Le principe de l'exception de copie privée97(*) autorise la reproduction et l'usage personnel, par le copiste, de la copie qu'il aura pu effectuer sans avoir à requérir au préalable l'autorisation des ayants droit.

Le préjudice causé par cette exception, privant les auteurs, producteurs et artistes-interprètes de la rémunération censée leur revenir, est atténué par la présence dans la loi d'une « rémunération pour copie privée » (articles L 311-1 Code de la propriété intellectuelle), somme acquittée par les fabricants de supports vierges et reversée aux ayants droit, sur une base essentiellement forfaitaire, par le truchement des sociétés de gestion collective.

La nature de cette rémunération est discutée en doctrine, mais il semble bien qu'il faille trancher en faveur de la qualification de redevance au titre du droit d'auteur plutôt que de consacrer une vision indemnitaire de ce prix versé, in fine, par l'acheteur du support vierge.
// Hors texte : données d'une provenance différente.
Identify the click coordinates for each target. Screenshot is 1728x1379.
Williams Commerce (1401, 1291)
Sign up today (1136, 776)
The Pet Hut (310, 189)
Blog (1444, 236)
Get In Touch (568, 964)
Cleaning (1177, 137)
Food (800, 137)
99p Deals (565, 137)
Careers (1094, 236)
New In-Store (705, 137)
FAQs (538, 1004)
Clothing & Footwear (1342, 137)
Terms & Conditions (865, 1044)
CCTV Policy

La loi établissant l'exception de copie privée et sa rémunération corollaire est la loi du 3 juillet 1985, celle-là même qui reconnaît les droits de l'artiste interprète. À l'époque, seuls des supports analogiques étaient envisageables : cassettes audio ou VHS étaient les plus répandus. Le législateur français a donc dû, vingt ans plus tard, prendre en compte l'apparition du numérique et sa capacité de nuire. En réaction au manque à gagner substantiel qui se profilait en raison de la possibilité de réaliser ces copies parfaites, une commission « copie privée », dite Commission Brun-Buisson du nom de son président, a été mise en place afin de parer à cette évolution. Efficace, celle-ci a permis de prévoir une rémunération sur les supports numériques amovibles d'abord, sur certains supports numériques intégrés ensuite (1). De plus, cette rémunération s'appliquera en fonction du nombre de copie que les utilisateurs seront autorisés à effectuer, une autorité indépendante a donc été mise en place pour garantir un équilibre entre les le respect des droits des auteur et les besoins des utilisateurs : besoins qui s'expriment non seulement par un droit d'accès aux oeuvres mais aussi par l'exercice de l'exception de copie privée (2).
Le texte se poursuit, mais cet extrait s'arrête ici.